SlurmCluster class API
The SlurmCluster class enables hyperparameter search parallelization on a cluster managed via Slurm workload manager.
At a high level, the SlurmCluster creates a submit script for each permutation of hyperparameters requested. If the job hits the walltime but has not completed, the SlurmManager will checkpoint the model and submit a new job to continue training using the saved weights.
- Here's a full GPU PyTorch example.
- Here's a full CPU example.
You can instantiate a SlurmCluster
via:
from test_tube.hpc import SlurmCluster
# hyperparameters is a test-tube hyper params object
# see https://williamfalcon.github.io/test-tube/hyperparameter_optimization/HyperOptArgumentParser/
hyperparams = args.parse()
# init cluster
cluster = SlurmCluster(
hyperparam_optimizer=hyperparams,
log_path='/path/to/log/results/to',
python_cmd='python3'
)
# let the cluster know where to email for a change in job status (ie: complete, fail, etc...)
cluster.notify_job_status(email='some@email.com', on_done=True, on_fail=True)
# set the job options. In this instance, we'll run 20 different models
# each with its own set of hyperparameters giving each one 1 GPU (ie: taking up 20 GPUs)

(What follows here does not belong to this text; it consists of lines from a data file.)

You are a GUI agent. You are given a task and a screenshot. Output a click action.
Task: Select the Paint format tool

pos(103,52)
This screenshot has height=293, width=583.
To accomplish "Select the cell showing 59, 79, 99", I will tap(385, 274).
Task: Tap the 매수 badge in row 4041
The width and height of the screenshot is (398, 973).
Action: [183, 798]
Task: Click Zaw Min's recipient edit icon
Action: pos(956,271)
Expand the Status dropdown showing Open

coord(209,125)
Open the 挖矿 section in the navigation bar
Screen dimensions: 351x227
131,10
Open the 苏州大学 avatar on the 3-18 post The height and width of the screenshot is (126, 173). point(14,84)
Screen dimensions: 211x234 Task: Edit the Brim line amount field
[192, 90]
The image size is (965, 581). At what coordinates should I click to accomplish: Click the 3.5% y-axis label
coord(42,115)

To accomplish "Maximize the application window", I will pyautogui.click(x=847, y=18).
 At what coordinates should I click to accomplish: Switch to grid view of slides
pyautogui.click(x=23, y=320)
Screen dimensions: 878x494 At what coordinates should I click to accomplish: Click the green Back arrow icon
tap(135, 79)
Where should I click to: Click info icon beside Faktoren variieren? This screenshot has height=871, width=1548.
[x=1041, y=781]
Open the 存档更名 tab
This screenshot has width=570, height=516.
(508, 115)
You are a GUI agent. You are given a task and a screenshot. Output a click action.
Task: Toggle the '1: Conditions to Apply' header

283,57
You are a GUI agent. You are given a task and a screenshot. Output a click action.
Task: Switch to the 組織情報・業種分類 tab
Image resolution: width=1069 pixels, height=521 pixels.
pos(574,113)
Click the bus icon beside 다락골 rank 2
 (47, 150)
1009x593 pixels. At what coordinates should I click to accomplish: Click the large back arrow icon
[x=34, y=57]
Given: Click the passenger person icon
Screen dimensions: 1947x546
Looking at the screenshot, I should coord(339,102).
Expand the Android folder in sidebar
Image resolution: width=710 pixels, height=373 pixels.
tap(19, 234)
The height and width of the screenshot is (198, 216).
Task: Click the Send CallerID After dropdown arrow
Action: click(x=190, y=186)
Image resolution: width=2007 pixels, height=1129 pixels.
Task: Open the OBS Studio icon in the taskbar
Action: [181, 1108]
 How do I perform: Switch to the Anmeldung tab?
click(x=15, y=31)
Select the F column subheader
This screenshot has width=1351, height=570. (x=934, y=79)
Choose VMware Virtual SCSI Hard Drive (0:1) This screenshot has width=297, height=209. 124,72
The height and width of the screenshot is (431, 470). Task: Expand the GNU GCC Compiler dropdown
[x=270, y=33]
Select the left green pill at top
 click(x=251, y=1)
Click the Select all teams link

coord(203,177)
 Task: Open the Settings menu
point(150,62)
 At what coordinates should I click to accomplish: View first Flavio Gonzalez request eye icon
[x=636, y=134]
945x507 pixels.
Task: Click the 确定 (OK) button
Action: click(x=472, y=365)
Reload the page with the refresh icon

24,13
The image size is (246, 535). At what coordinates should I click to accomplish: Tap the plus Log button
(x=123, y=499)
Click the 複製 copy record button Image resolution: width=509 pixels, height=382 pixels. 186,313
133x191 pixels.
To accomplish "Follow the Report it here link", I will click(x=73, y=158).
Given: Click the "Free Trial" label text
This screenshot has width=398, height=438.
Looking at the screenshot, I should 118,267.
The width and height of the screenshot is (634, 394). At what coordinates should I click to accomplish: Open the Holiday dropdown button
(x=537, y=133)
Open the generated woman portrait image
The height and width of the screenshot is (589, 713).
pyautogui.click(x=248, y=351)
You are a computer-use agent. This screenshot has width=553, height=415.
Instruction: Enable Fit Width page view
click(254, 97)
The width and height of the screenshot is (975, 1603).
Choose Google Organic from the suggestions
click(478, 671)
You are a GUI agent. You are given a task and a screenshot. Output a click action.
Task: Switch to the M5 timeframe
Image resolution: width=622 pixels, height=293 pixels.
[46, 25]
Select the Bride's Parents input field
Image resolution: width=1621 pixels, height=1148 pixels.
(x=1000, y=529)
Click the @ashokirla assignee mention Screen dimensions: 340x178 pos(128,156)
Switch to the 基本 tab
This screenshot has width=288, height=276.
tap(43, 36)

cluster.per_experiment_nb_gpus = 1
cluster.per_experiment_nb_nodes = 1
# we'll request 10GB of memory per node
cluster.memory_mb_per_node = 10000
# set a walltime of 10 minues
cluster.job_time = '10:00'
# 1 minute before walltime is up, SlurmCluster will launch a continuation job and kill this job.
# you must provide your own loading and saving function which the cluster object will call
cluster.minutes_to_checkpoint_before_walltime = 1
# run the models on the cluster
cluster.optimize_parallel_cluster_gpu(train, nb_trials=20, job_name='first_tt_batch', job_display_name='my_batch')
init options
hyperparam_optimizer
A HyperOptArgumentParser object which contains all permutations of model hyperparameters to run.
log_path
Path to save the slurm scripts, error logs and out logs created. Usually this would be the experiments folder path where test tube saves Experiment information.
python_cmd
This is the command that starts the python program. Normally it is:
# python 2
python main.py
# python 3
python3 main.py
enable_log_err
If true, saves slurm error logs to the path at log_path. If anything goes wrong in your job, you'll find the error here.
enable_log_out
If true, saves slurm output logs to the path at log_path. This file contains all outputs that would show up on the console normally.
test_tube_exp_name
When this is given, it structures the files in a nice format to fit with the folder structure of the Experiment object's output.
Properties
job_time
String. Walltime requested. Examples:
# 1 hour and 10 minutes
cluster.job_time = '1:10:00'
# 1 day and 1 hour and 10 minutes
cluster.job_time = '1-1:10:00'
# 1 day and 1 hour and 10 minutes
cluster.job_time = '25:10:00'
# 10 minutes
cluster.job_time = '10:00'
# 10 seconds
cluster.job_time = '10'
minutes_to_checkpoint_before_walltime
Int. Minutes before walltime when a continuation job will be auto-submitted.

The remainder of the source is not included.